We commend Zhang and Chen for their comprehensive study on a ten-gene prognostic signature for hepatocellular carcinoma (HCC) based on chronic liver disease, leveraging multi-omics data to stratify risk and explore molecular mechanisms [1]. The study’s integration of LASSO and Cox regression to develop the DR5 signature, validated in TCGA-HCC (AUC=0.91) and GSE14520 datasets, is a robust contribution. However, several aspects warrant further consideration to enhance clinical applicability.

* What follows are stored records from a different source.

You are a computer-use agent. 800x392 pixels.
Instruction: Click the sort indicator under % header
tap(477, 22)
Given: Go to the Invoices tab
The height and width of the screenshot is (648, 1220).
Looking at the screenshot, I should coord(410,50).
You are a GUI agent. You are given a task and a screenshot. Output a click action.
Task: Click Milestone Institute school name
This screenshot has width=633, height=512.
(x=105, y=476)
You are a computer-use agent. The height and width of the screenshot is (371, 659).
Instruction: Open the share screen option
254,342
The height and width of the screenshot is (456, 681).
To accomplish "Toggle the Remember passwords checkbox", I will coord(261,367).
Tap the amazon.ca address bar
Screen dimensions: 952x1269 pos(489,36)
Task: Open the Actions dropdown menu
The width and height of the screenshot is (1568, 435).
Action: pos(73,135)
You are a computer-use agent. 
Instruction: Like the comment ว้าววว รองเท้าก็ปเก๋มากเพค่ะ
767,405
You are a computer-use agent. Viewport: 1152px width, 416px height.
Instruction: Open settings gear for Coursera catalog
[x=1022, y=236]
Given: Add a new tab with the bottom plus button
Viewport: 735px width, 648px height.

First, the prognostic model’s reliance on retrospective datasets limits its generalizability. Validation in prospective, multi-ethnic cohorts, as recommended by recent HCC risk prediction studies [2], would strengthen its robustness. Second, the study identifies a negative correlation between DNA methylation and mRNA expression, yet the unexpected patterns in ESR1 and FCN3 suggest potential locus-specific variability. Targeted methylation sequencing could clarify these discrepancies and refine the molecular model [3]. Finally, the drug sensitivity analysis for TACE and sorafenib, based on GSE104580 (n = 66), lacks validation in clinically relevant systems. Incorporating patient-derived organoids [4] or real-world data (e.g., TriNetX) [5] could bridge the gap between computational predictions and therapeutic outcomes, addressing microenvironmental and pharmacokinetic factors.

Addressing these gaps through prospective validation, targeted sequencing, and functional assays would elevate the model’s potential as a clinical tool for personalized HCC management.